Virginia Attorney General and GOP gubernatorial candidate Ken Cuccinelli will hold a "meet-n-greet" with women this month at the McClean, Va., home of Emily Lampkin, a conservative public relations consultant and former press aide to Vice President Dick Cheney, as polls show him badly trailing his Democratic opponent among women voters.

The past two weeks have been particularly rough for Cuccinelli, who has had to defend his record on women's issues. Last week, a female voter at a campaign event grilled him about the fetal personhood bill he introduced as a state senator, which would have banned abortion entirely and could have potentially outlawed some common forms of birth control.

He promised the woman that he was not "going to touch contraception as governor," and insisted in news interviews the next day that he has a "flat position" on birth control, which is that the government should stay out of it.

This week, a progressive super PAC and Cuccinelli's Democratic opponent, Terry McAuliffe, both released new ads criticizing Cuccinelli's support for the controversial fathers' rights movement. Fathers' rights activists, with whom Cuccinelli has strong ties, contend that men are frequently the victims of false domestic violence accusations and lobby against no-fault divorce, which allows a woman to divorce her spouse without having to prove adultery or physical abuse.

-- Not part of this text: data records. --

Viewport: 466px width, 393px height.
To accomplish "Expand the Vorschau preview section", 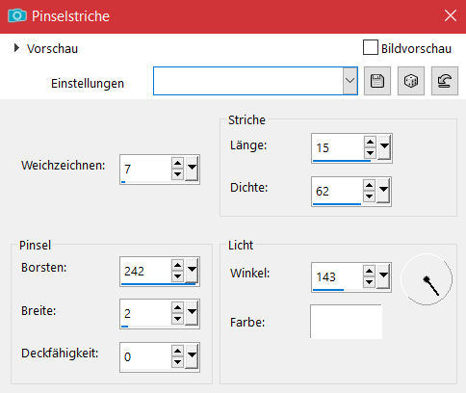I will (x=16, y=48).
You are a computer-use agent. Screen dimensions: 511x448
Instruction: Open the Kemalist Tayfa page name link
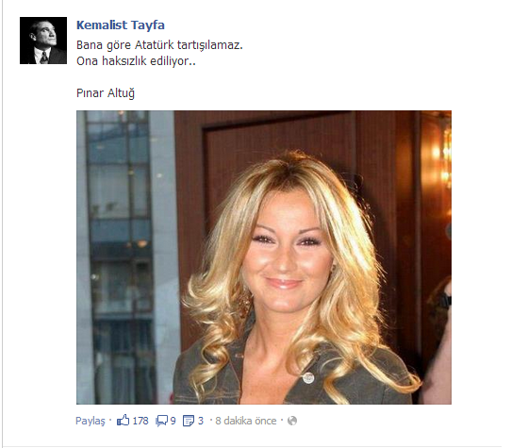(x=121, y=25)
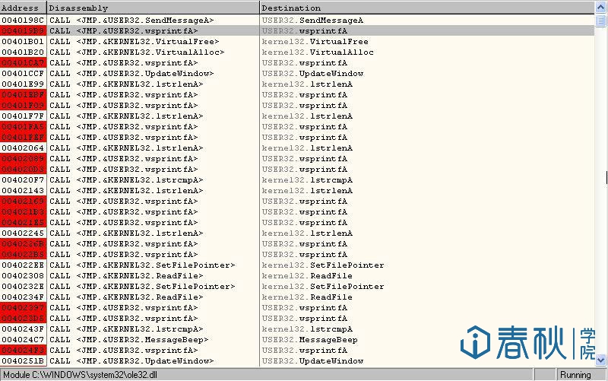Sort by the Disassembly column header
Image resolution: width=608 pixels, height=381 pixels.
[x=152, y=8]
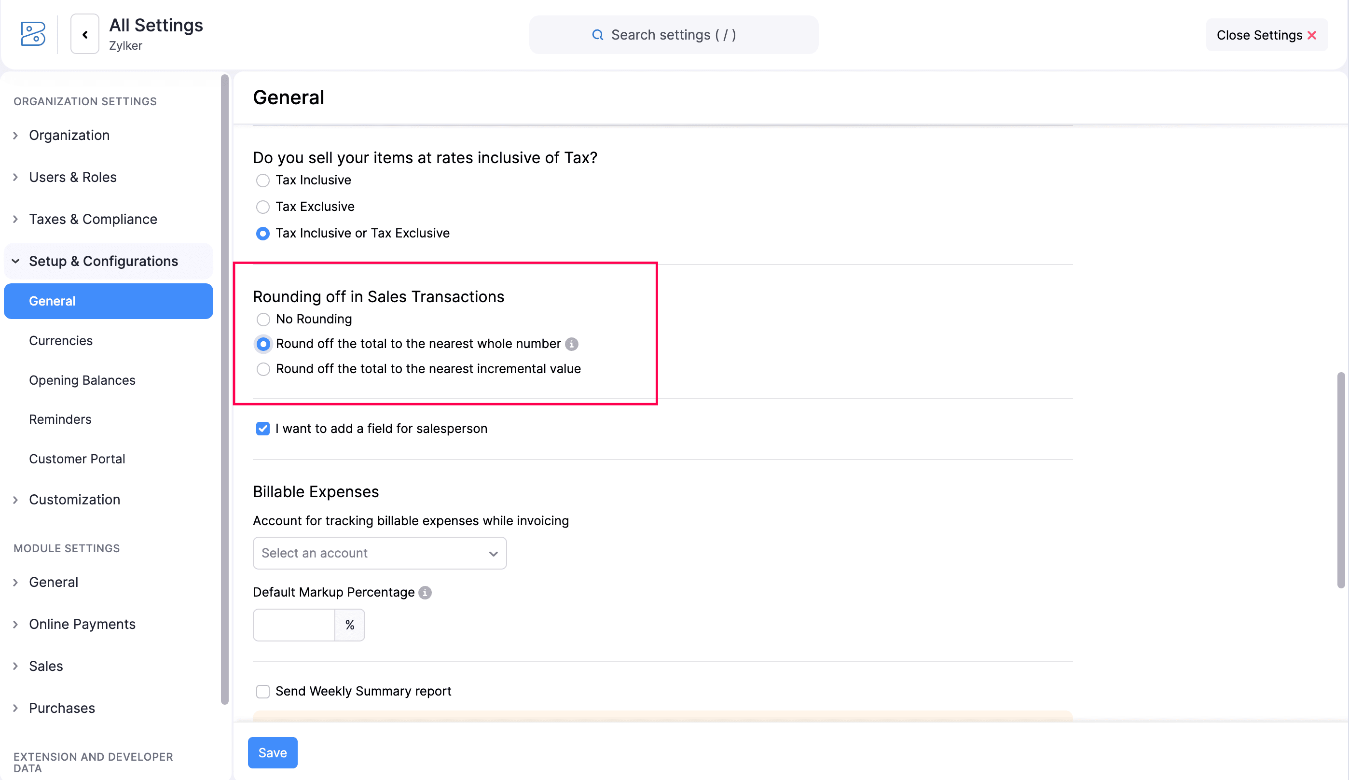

As a state senator, Cuccinelli offered two bills dealing with no-fault divorce: one that would have prevented a parent from obtaining a no-fault divorce if the other parent objects, and another that would have encouraged judges to penalize the parent who asked for the no-fault divorce in matters of custody and visitation rights. If his bills had passed, a woman who wanted to leave her husband, but couldn't prove domestic violence or adultery, would either be forced to stay in the marriage if her husband did not agree to a divorce or face losing custody of her children.

Cuccinelli's campaign told The Washington Post that he "will not apologize for his efforts to encourage strong Virginia families."

The candidate's meet-and-greet with women is scheduled for Friday, Sept. 20. Cuccinelli's campaign said Lampkin is a Cuccinelli supporter, but that he is not one of her official public relations clients.

Lampkin noted in her email to guests that the event is not a fundraiser. "It is an opportunity to hear from the candidate and visit with other women," she wrote.

"Undecided voters are always welcome!"